§ INSTRUCTIONS TO FOLLOW: As the answer, set down the lines below from the one containing "Click the Bottom legend label" through the one containing "Image resolution: width=1456", exactly and inclusively, and no others.

[[ STORED DATA open ]]

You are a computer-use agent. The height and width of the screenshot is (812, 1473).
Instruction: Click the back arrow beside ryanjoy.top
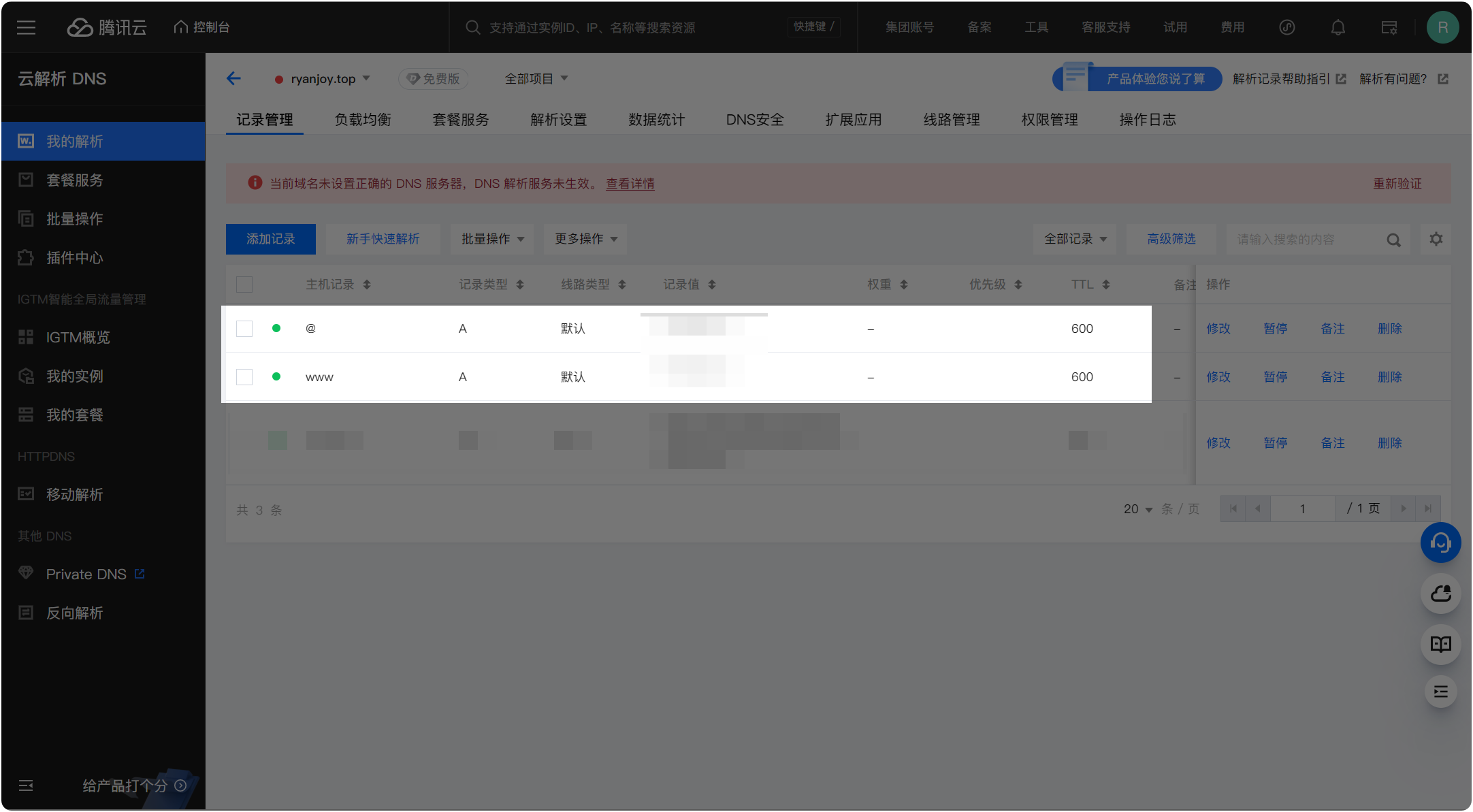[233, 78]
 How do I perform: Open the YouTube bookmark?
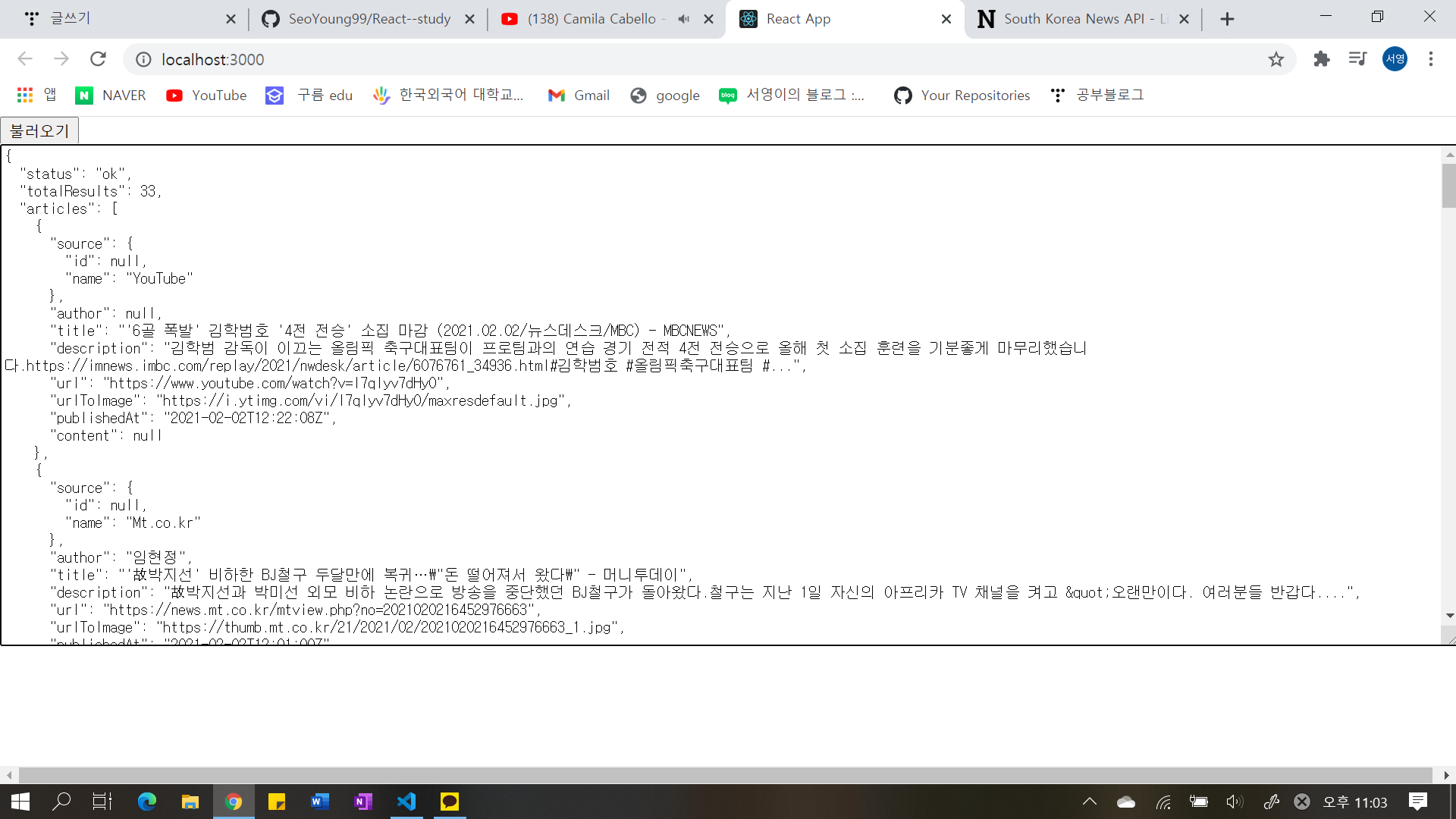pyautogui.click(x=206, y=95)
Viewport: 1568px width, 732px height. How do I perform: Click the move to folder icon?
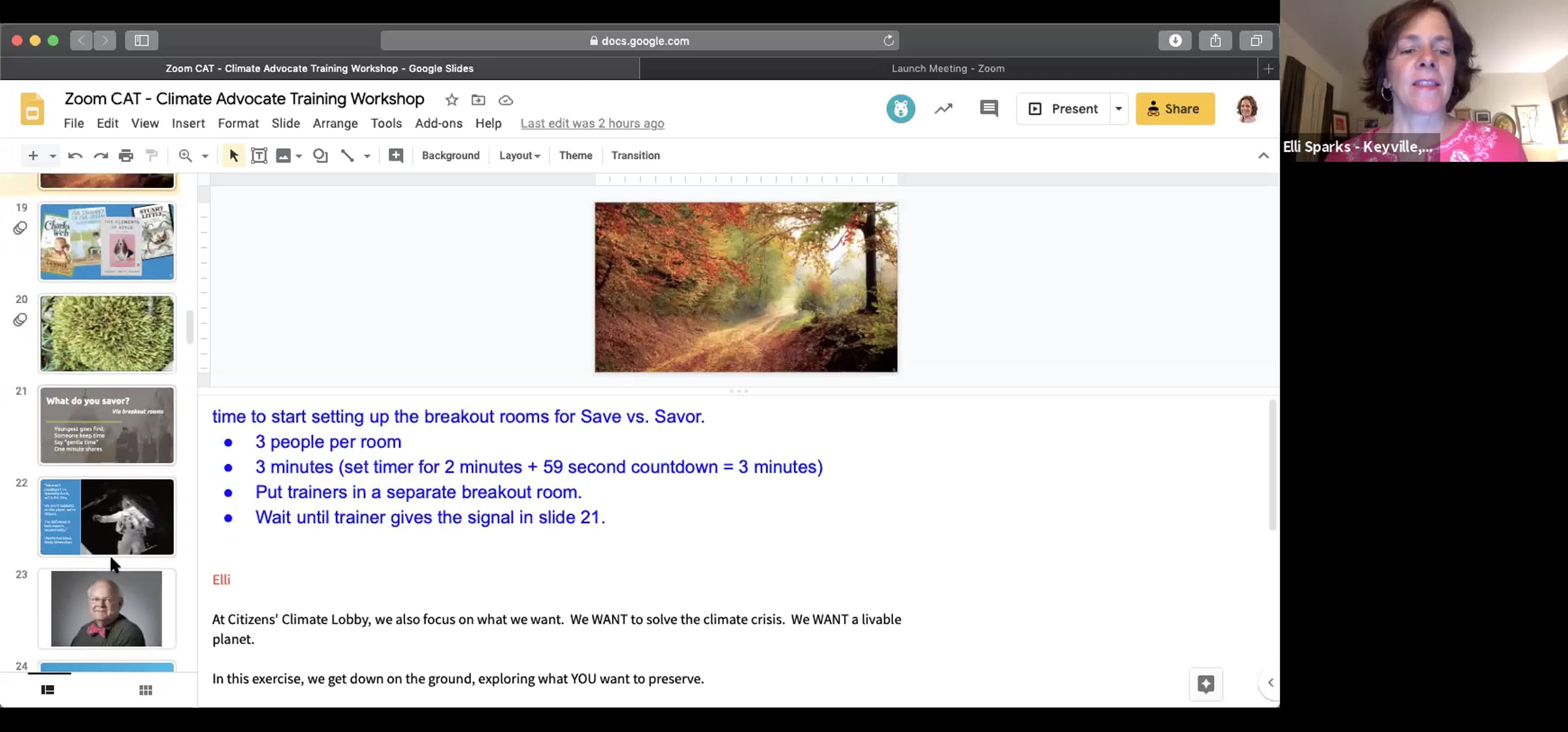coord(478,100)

[[ STORED DATA closed ]]
[[ STORED DATA open ]]

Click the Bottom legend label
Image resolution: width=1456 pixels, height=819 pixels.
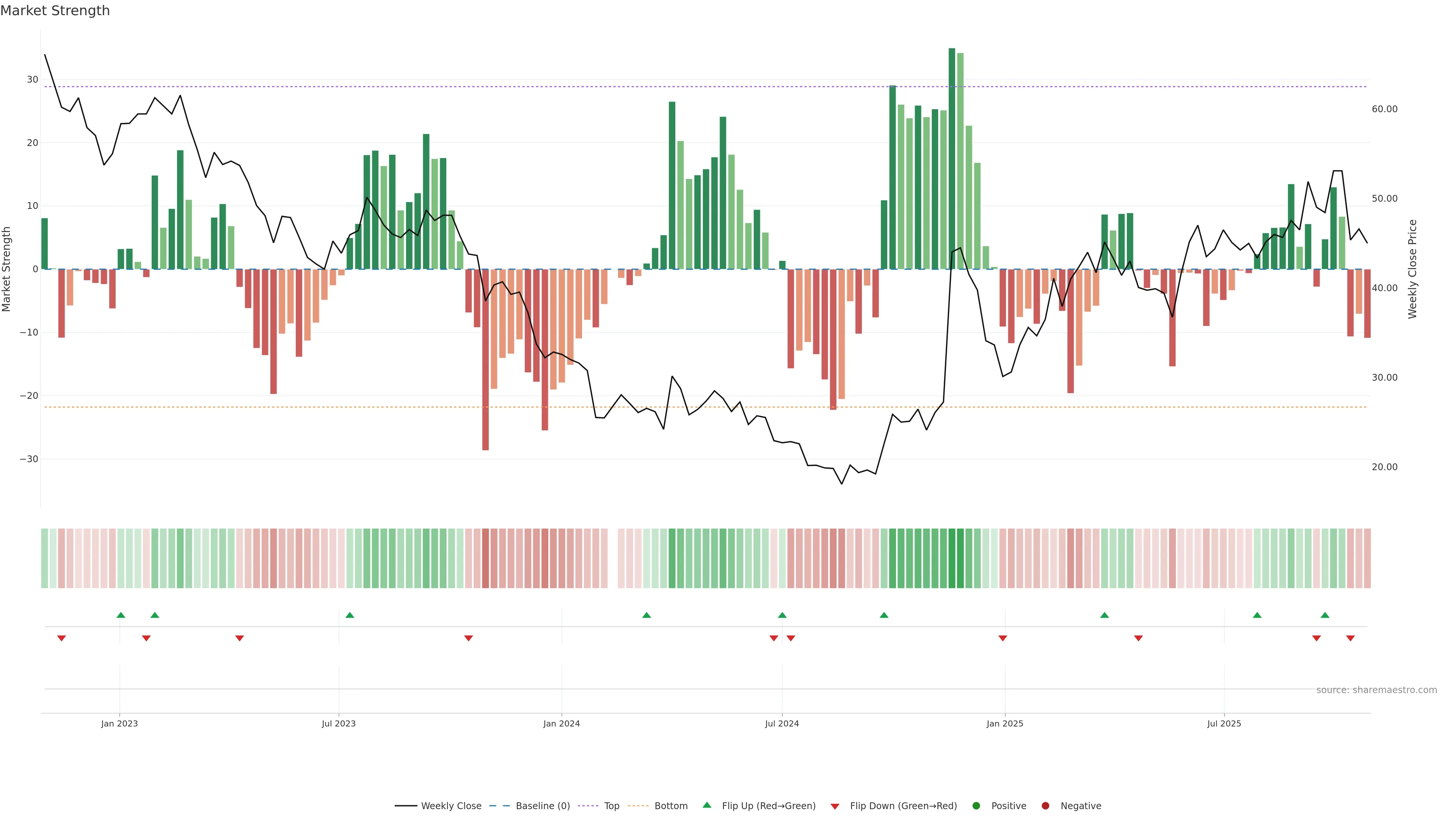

[[ STORED DATA closed ]]

§ WRITTEN RESPONSE:
Click the Bottom legend label
Image resolution: width=1456 pixels, height=819 pixels.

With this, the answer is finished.